Le pendule. – Réalisé de manière empirique, approximative, non scientifique. La découverte de Galilée sur l’isochronisme des oscillations du pendule (toutes les oscillations d’un pendule sont de même durée) lui donna cette dernière qualité. Pour obtenir l’échappement scientifique il n’était que de mettre en relation la roue d’échappement, qui est en même temps la roue motrice, et un pendule (ou balancier) qui en régularisât l’échappement et par conséquent le mouvement.
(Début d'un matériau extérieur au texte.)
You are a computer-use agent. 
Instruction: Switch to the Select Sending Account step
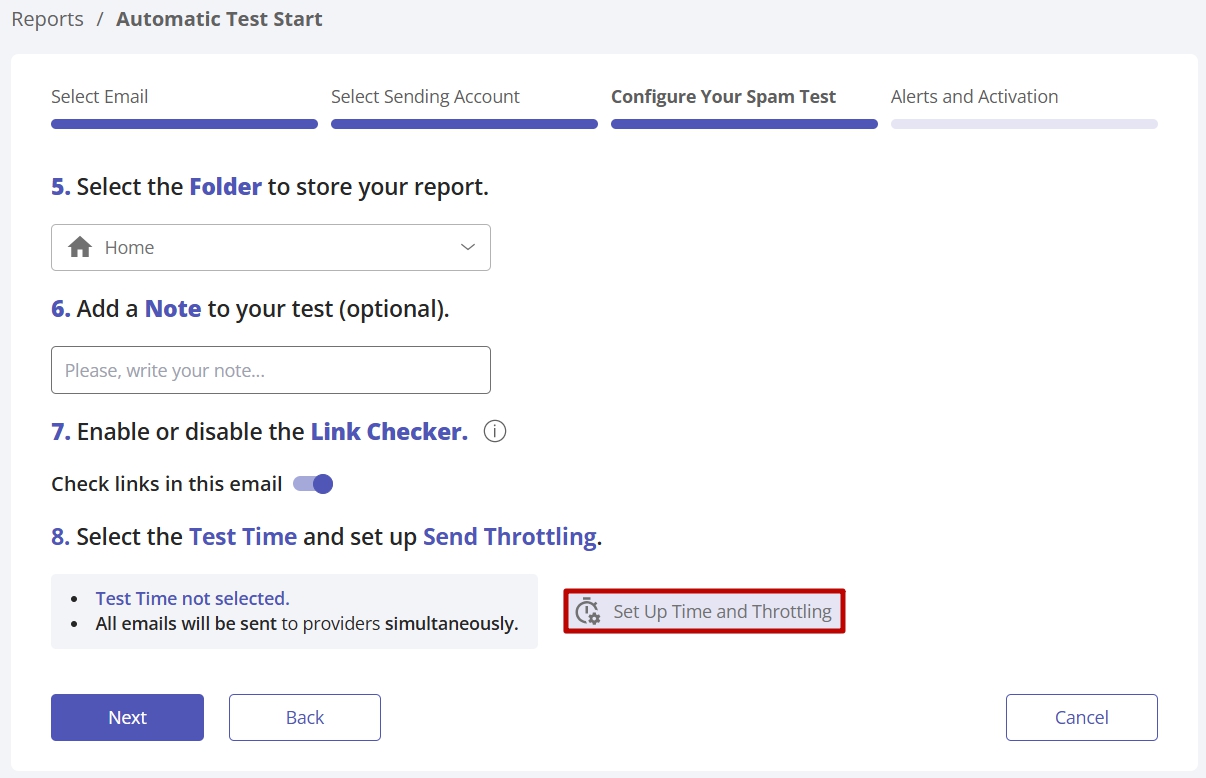tap(425, 97)
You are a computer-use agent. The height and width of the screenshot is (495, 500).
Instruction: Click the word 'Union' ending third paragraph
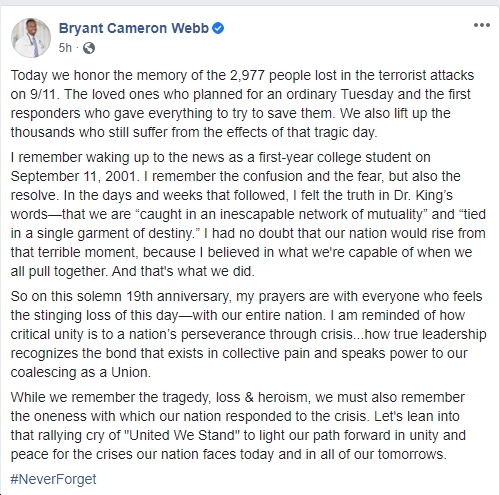[x=129, y=372]
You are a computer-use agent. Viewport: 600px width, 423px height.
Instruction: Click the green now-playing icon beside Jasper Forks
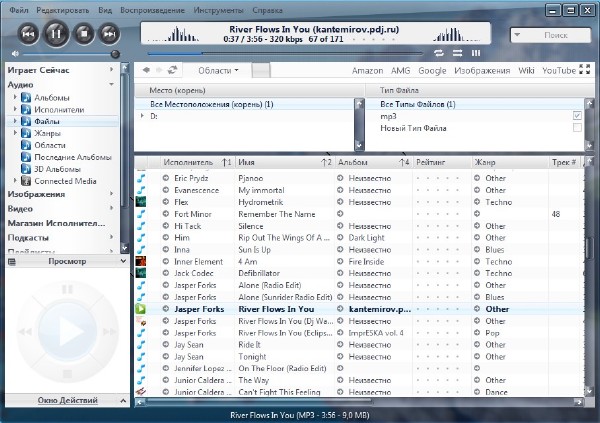pos(141,309)
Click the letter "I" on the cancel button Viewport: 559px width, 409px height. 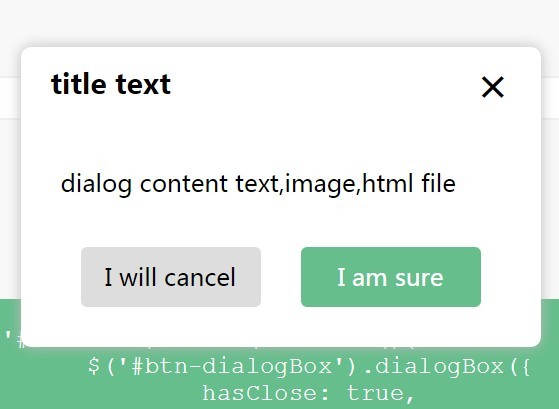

L’ancre d’échappement. – Le physicien anglais Hook effectua cette relation par l’intermédiaire d’une ancre (crochet double ressemblant à une ancre renversée) dite ancre d’échappement, qui s’attache à la partie supérieure du pendule. L’ancre engrène dans les dents de la roue, mue par le poids. Quand le pendule est vertical, les dents de l’ancre entrent dans les dents de la roue et le mécanisme est arrêté ; quand il s’écarte à droite ou à gauche, le mouvement recommence et une dent de la roue d’échappement passe à chaque oscillation double. Quant au mouvement du pendule, il est entretenu par la pression que la roue exerce alternativement sur les pattes de l’ancre, et par suite sur le pendule même.

Ressort et volant annulaire. – A la force du poids, d’autres forces furent substituées. L’invention du ressort, dont la détente remplace la tension du poids, permit la construction d’horloges beaucoup plus petites et celle des horloges de poche, les montres; Huygens y ajouta le volant annulaire, qui fait office de régulateur.

Électricité et air comprimé. – L’électricité: ici le moteur est un électro-aimant qui impose au pendule une première impulsion ; le départ du pendule interrompt le contact et par suite le courant ; mais son retour ramène le contact et produit une nouvelle impulsion. L’air comprimé: lancé dans des tuyaux de distribution par une horloge centrale, il fait avancer de minute en minute l’aiguille des horloges auxquelles elle est reliée.

Balancier compensateur, etc. – Par ailleurs c’est le balancier qui est perfectionné (balancier à gril, balancier à mercure) pour compenser les irrégularités, même minimes, dues aux changements de température. Le remontoir se substitue à la clef ; les chronomètres multiplient leurs indications… Mais ici nous sortons du domaine de l’horlogerie pure.